Interfant 06 is an international trial and since 2009, MRD testing has been required to assess how well the babies are responding to two different types of chemotherapy. Our team performs the tests for ANZCHOG patients. In the majority of patients (those in the medium-risk group) these tests determine if they will receive chemotherapy alone (in the case of good MRD responders) or receive chemotherapy followed by a bone marrow or cord blood transplant. The uniformity of MLL MRD testing and standardisation of interpretation across the many countries participating in the trial is ensured by the MLL MRD quality control rounds for all participating laboratories.
Key external collaborators: Professor Rob Pieters, Erasmus Medical Centre, The Netherlands (trial chairman); Prof Rolf Marschalek, Frankfurt, Germany; Dr Andrew Moore, Lady Cilento Hospital, Brisbane: and Dr Rishi Kotecha, Princess Margaret Hospital, Perth (lead ANZCHOG investigator)
A/Prof Rosemary Sutton
Several international trials showed that adolescents treated with paediatric ALL protocols have better outcomes than those treated on adult ALL protocols.
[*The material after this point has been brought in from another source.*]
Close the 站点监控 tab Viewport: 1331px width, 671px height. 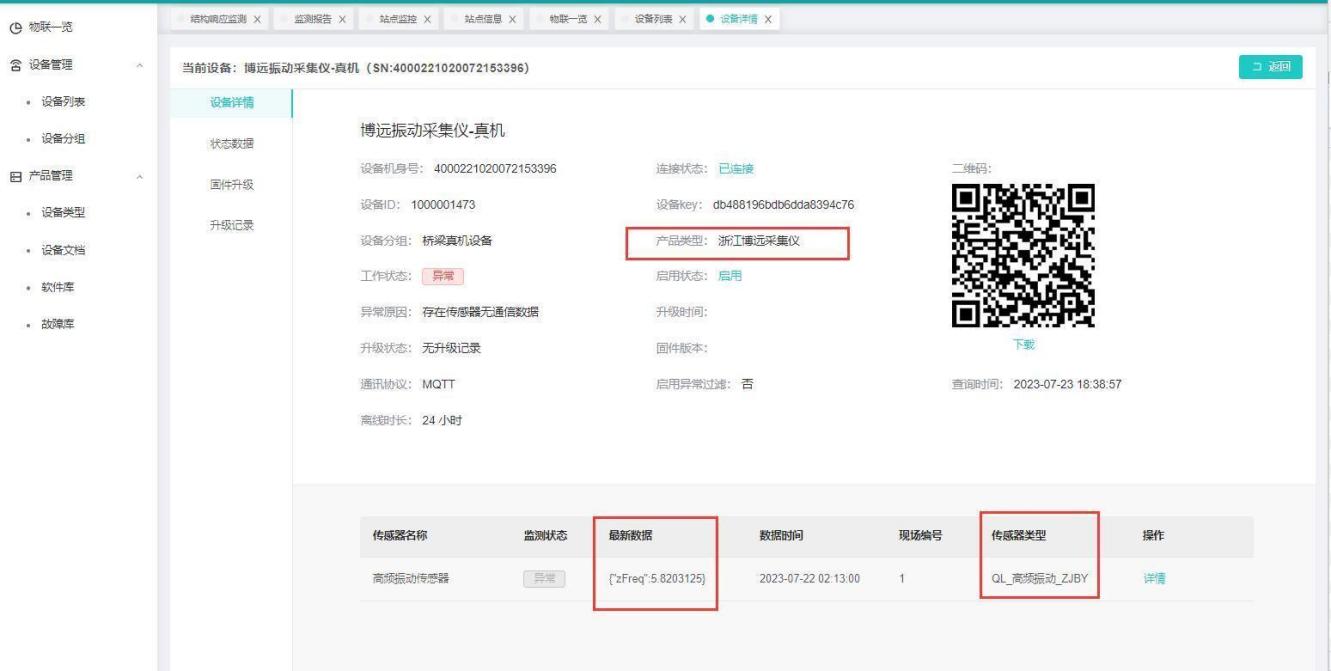(427, 19)
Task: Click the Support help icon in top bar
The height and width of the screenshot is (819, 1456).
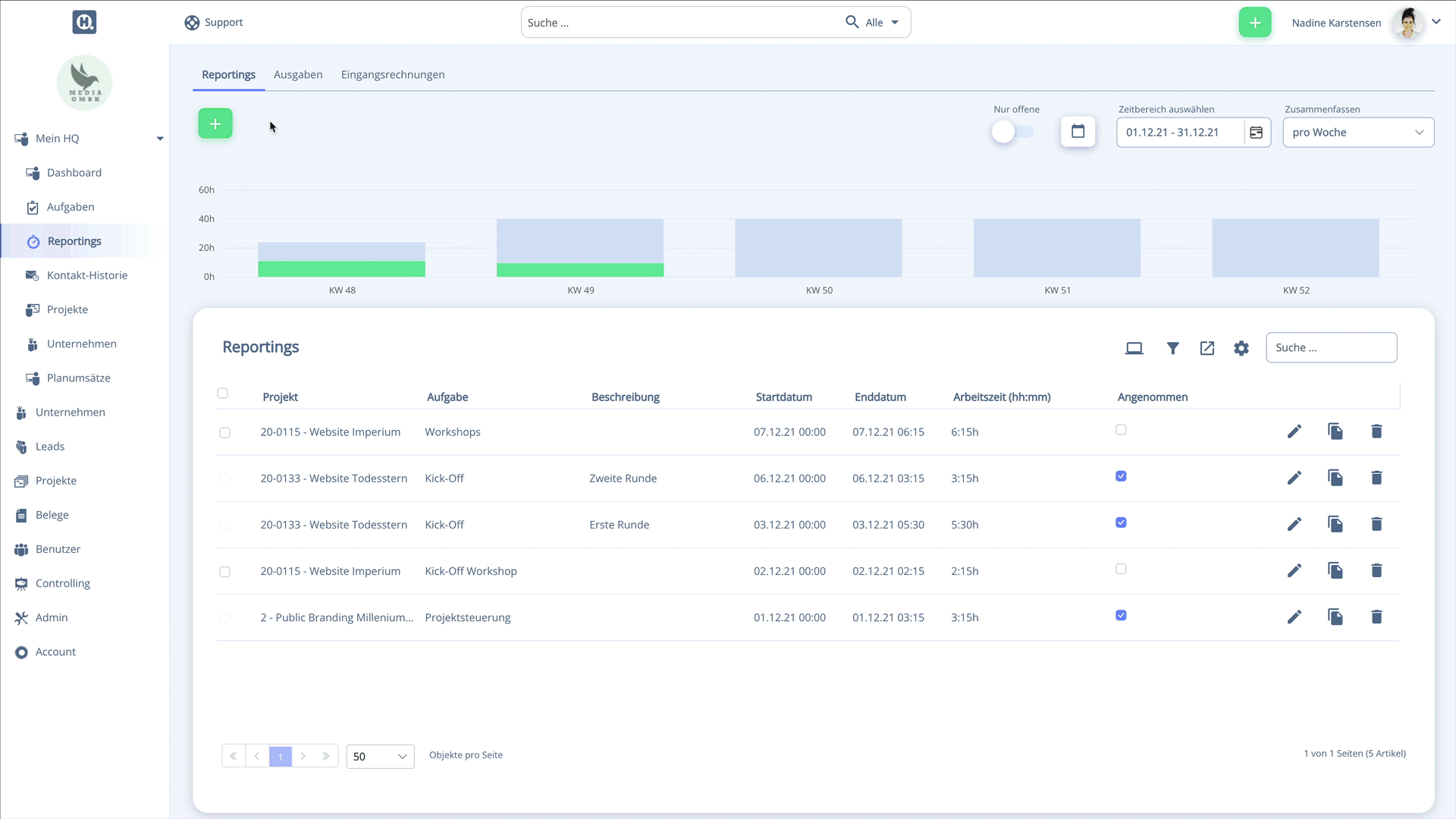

Based on this success, the Australian Leukaemia and Lymphoma Group is running the ALL6 trial for patients aged 15-40 years at over 16 hospitals around Australia. This trial uses Children’s Cancer Institute MRD testing. It intensifies chemotherapy but reduces the number of transplants for adults with ALL.
A parallel research project called ‘BOMBorA – Biomarkers and MRD’ is planned.
Key external collaborators: Dr Matthew Greenwood, Royal North Shore Hospital (ALL6 trial chairman)
A/Prof Rosemary Sutton
As a part of the Study 8 trial, we showed the value of MRD levels before and after transplant in predicting successful cure. Patients with MRD persisting after transplant have a high chance of relapsing, so some interventions are being trialled to prevent relapse.
The ANZCHOG-sponsored ALLSCTped 2010 FORUM trial is an international effort to reduce the side-effects of treatment in transplant patients by replacing total body irradiation with ablative chemotherapy in some transplant patients. MRD testing before and immediately after transplant is a key part of the trial.
In addition, patients can be enrolled on an extension called ‘EMAT – Evaluation of MRD After Transplant’ that is examining the value of extended monitoring with intervention when MRD is detected.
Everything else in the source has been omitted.